Collected data entries:
● ● ● ●

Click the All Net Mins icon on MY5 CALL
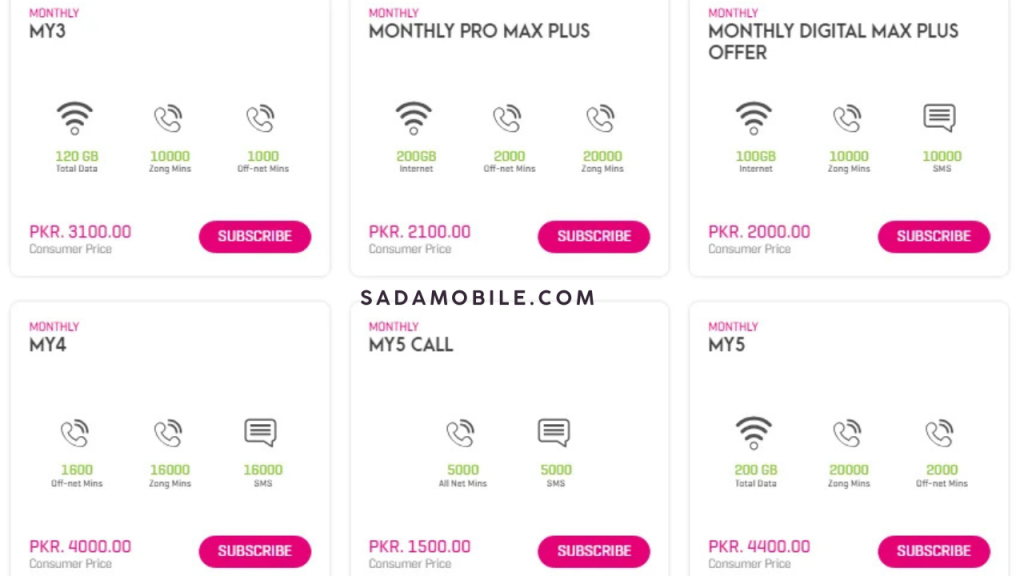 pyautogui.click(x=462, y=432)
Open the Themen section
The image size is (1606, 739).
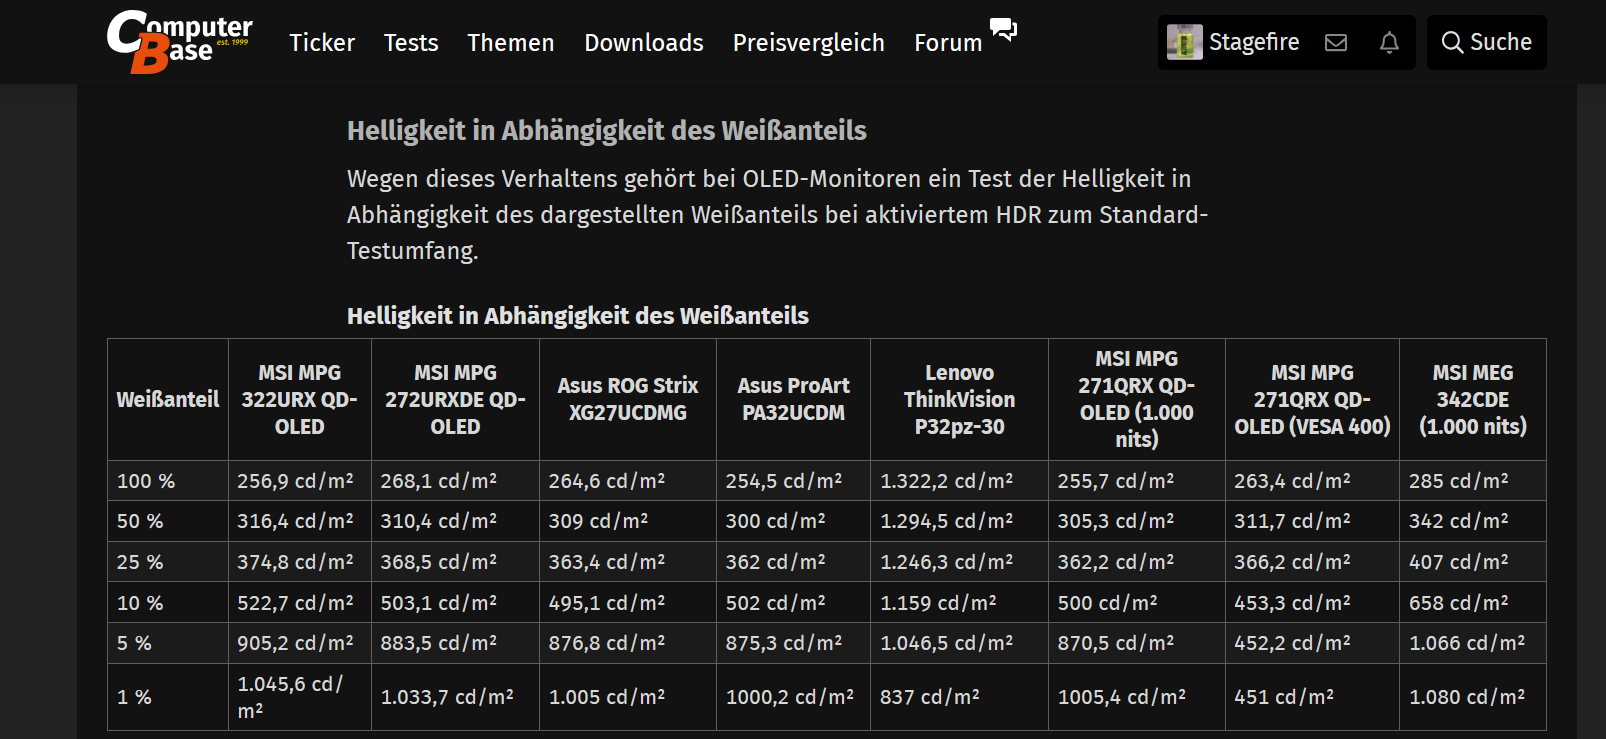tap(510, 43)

● ● ● ●

From the line holding "Open the Themen section" to the final line of the data above, give each line again exactly, both ends included, and drop the pictures.

Open the Themen section
The image size is (1606, 739).
tap(510, 43)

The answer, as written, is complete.